═════ 選んだ文章 ═════
一、全国を八大学区に分ち、大学を置く。本部の置かれる府県は、東京、愛知、石川、大阪、広島、長崎、新潟、青森である。

二、一大学区を三十二中学区に分ち、各区に一中学を置く。ほぼ人口十三万人に一中学の予定で、全部で二百五十六中学区となる。

三、一中学区を二百十小学区とし、人口六百に一小学校の予定で、大体、五万三千七百六十小学区になる。

まことに壮大で、且つ整然たること三角塔を仰ぐような計画だが、これが実現できるには明治文化はあまりに幼稚で、大学は一校も建設されず、中学も東京や京都に一、二校できるにはできたが、そのカリキュラムにも教科書にも何の規制も設けられておらず、教師の資格など全く問わないので、いわゆる「いい加減な」先生が、いい加減な設備で勝手に教えたから、まことに乱雑不完全を極めた。これが漸く整うてくるには、明治二十年代まで待たねばならなかった。ただ一つ、実績を挙げたのは小学校で、発令の翌年(明治六)には、公私立合せて一万二千五百五十八校が設立され、全国の学齢児童数で、百人に二十八人強の就学者を見たのである。それが明治十一年には学校数は更に倍加し、就学者は四十一人強となった。
═════
__やってみよう__:
明治の学校制度についての文章から、「一、全国を八大学区に分ち、大」で始まり「万三千七百六十小学区になる。」で終わる部分を一字も変えずに書き写してください。 手がかりにするのは、この文章だけです。
═════ 用意された資料 ═════
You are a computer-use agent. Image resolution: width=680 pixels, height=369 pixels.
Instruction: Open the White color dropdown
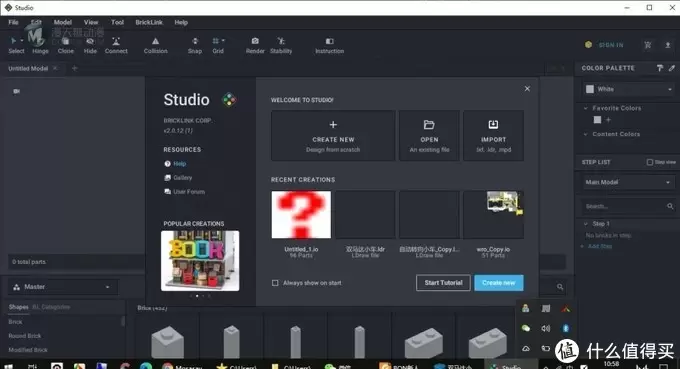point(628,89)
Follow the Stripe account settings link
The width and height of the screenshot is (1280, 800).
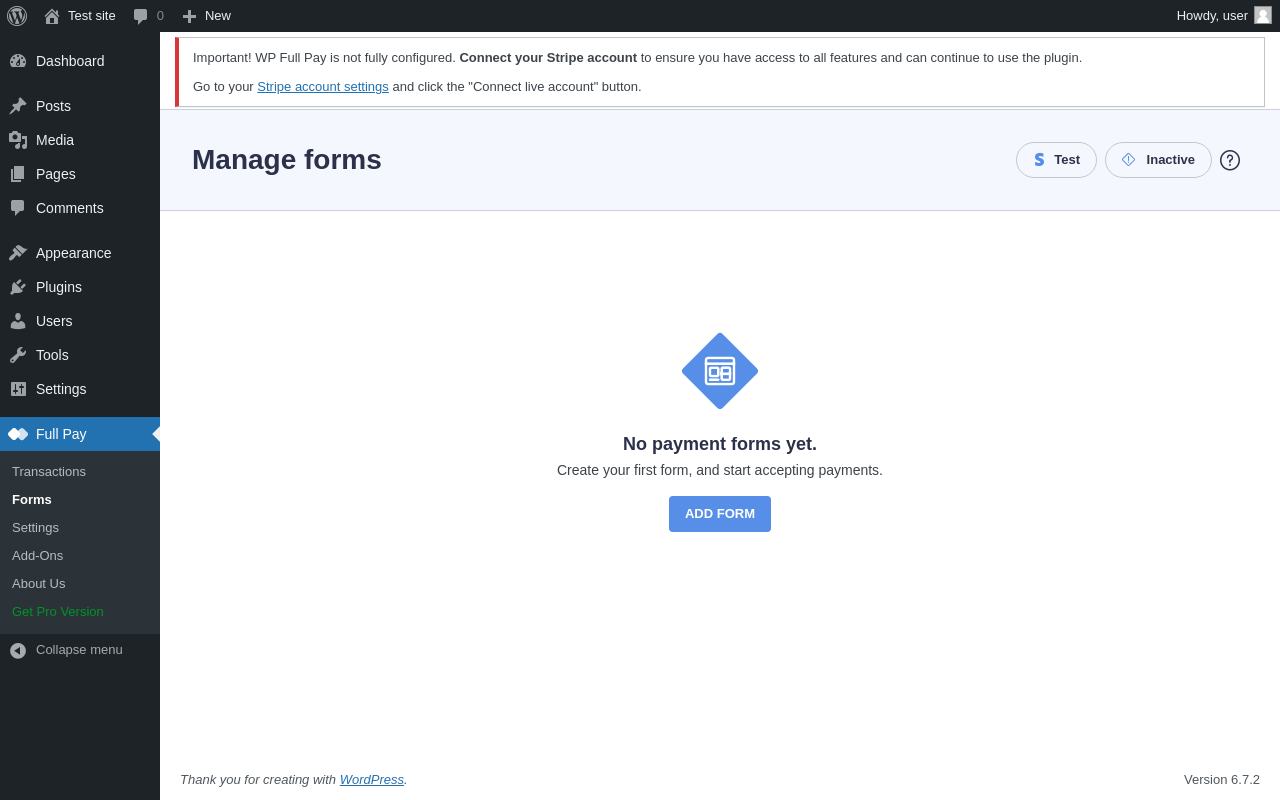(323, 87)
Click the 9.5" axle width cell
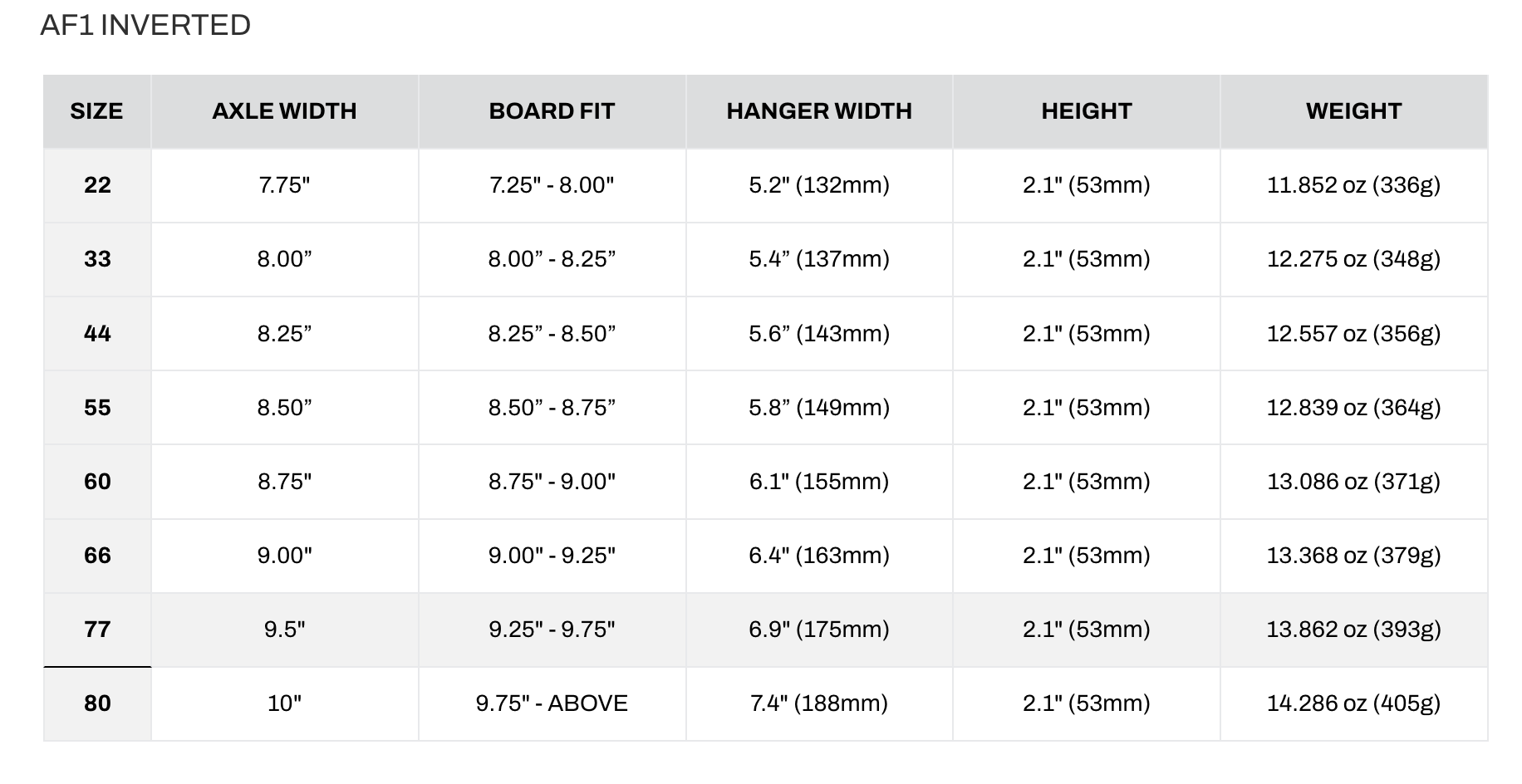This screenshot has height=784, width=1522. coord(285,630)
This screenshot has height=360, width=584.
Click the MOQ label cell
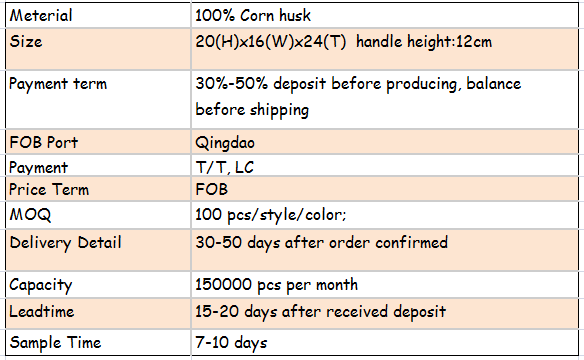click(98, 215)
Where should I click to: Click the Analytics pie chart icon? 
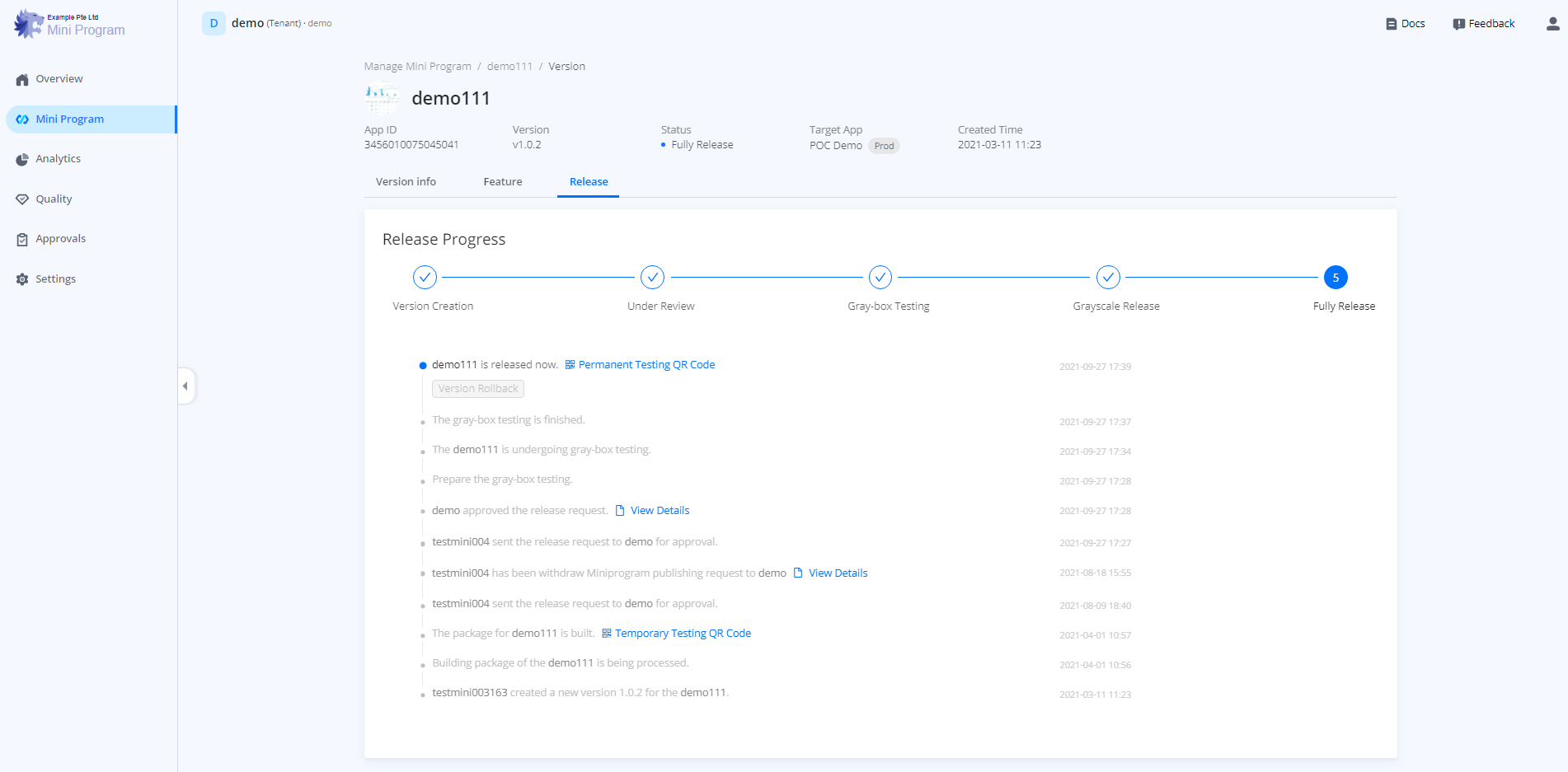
═════
__答えの例__:
一、全国を八大学区に分ち、大学を置く。本部の置かれる府県は、東京、愛知、石川、大阪、広島、長崎、新潟、青森である。

二、一大学区を三十二中学区に分ち、各区に一中学を置く。ほぼ人口十三万人に一中学の予定で、全部で二百五十六中学区となる。

三、一中学区を二百十小学区とし、人口六百に一小学校の予定で、大体、五万三千七百六十小学区になる。